Best Exercises for Diabetes & Pre-Diabetes

If you have diabetes or pre-diabetes, you’ve probably heard from your physician about the importance of a good diet and regular exercise. Consistent body movement (which goes beyond walking to the fridge) will help boost energy, better manage blood sugar levels, reduce insulin needs, manage stress, improve your mood and promote better sleep. If you’re like me and have glucose management issues, the temptation to sit on the couch after a long day is often overcome by my uplifted mood and energy level after a brisk walk or workout.

So here are some of the best exercises to engage in.

Aerobic dance

Dancing not only provides a physical workout but boosts your memory with the mental work required to remember steps and sequences. Have you tried Zumba? It’s a form of dance that’s a fun way to increase physical activity, lower blood sugar and reduce stress. In this study, a 16-week Zumba dance class program improved markers of health and fitness in Type 2 diabetic or overweight women. Here’s a beginner 20-minute Zumba workout to try: 


Did you know that diabetes is a predictor for osteoarthritis? In this study, the findings showed a strong correlation between Type 2 diabetes and development of severe osteoarthritis. Another common risk with diabetes is diabetic neuropathy which damages nerves causing joint pain. So for those with joint pain, choosing low impact exercise like cycling can help you get the movement without straining your joints. If you have a bike and a decent path around the neighborhood, this is a fun exercise to enjoy with a partner. I prefer to ride on flat roads and gradually increase the length of time on the bike but if you’re up for the challenge, try a hill or two! Here are 10 popular bike trails in North Carolina:    


Pilates is a form of exercise that is performed on a mat (or equipment) to promote muscular strength, stability, endurance and low-impact flexibility. According to this study, 12 weeks of Pilates training improved glycemic control in older women with Type 2 diabetes. The beauty of Pilates is that you don’t need any fancy equipment to get the benefits and you can do this at home in the comfort of your living room. Here’s a 25-minute beginner workout to try:


This is one of the most joint-friendly activities with maximum aerobic benefit as it works your heart, lungs and muscle without putting pressure on your joints. This study demonstrated the reduction in HbA1c levels in patients with Type 2 diabetes after 8-12 weeks of aquatic exercise. So whether it’s freestyle, backstroke, breast stroke, water aerobics or jogging in place, find a pool nearby and jump in!

Tai Chi

This centuries-old Chinese martial art utilizes slow, flowing exercises with movement, meditation and rhythmic breathing. This analysis of 14 research studies showed that Tai Chi can effectively reduce blood glucose and HbA1c markers in Type 2 patients with diabetes. New to Tai Chi? How about this 15-minute sunrise Tai Chi (or whenever you are up) to start your day?
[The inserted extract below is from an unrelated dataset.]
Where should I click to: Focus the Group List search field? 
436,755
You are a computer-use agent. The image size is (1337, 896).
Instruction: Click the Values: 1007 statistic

You may have heard that being sedentary is as bad as smoking for your health. One of my favorite activities is walking as it can be done just about anywhere and the only equipment required is a good pair of sneakers. In this analysis of 81 studies, there was a strong correlation between physical activity and decreased risk of Type 2 diabetes. All subtypes of physical activity were beneficial whether it was vigorous or low intensity. The Standards of Medical Care of Diabetes recommends 150 minutes of aerobic exercise per week. So aim for 30 minutes of brisk walking 5-6 times per week and bring a pet or a friend along for company. If you are walking on the treadmill, find a good Netflix show to indulge in – I’ve often walked over an hour on the treadmill because I was so engrossed in the show that I didn’t realize how time had passed!


Resistance training and other strengthening exercises help build muscle mass but also increase the number of calories burned. According to this study, 10 weeks of resistance training has shown to increase resting metabolic rate and reduce visceral fat, resting blood pressure and HbA1c. Don’t have weights at home or have a desire to venture out to the gym?  No problem – resistance bands are also effective in improving glycemic control according to this study. I have a set of these at home – they come in a set and are easy to carry when traveling.


Yoga is one of the perfect exercises for diabetes. It incorporates fluid body movements to build flexibility, strength and balance while lowering stress and improving mental function. This study demonstrated the feasibility of yoga as a complementary therapy with significant reductions in HbA1c and improved blood glucose and psychosocial factors in patients with Type 2. You don’t have to pay for a class or join a gym to enjoy yoga as there are a plethora of free options. Here is one of my favorite channels:

6 Companies That Are Taking Telemedicine By Storm

As with much of our “new normal,” consumers’ newfound telehealth habit won’t be going anywhere. Demand for telemedicine is expected to rise by 38% over the next five years as more and more patients become eager to take advantage of the convenience of digital healthcare.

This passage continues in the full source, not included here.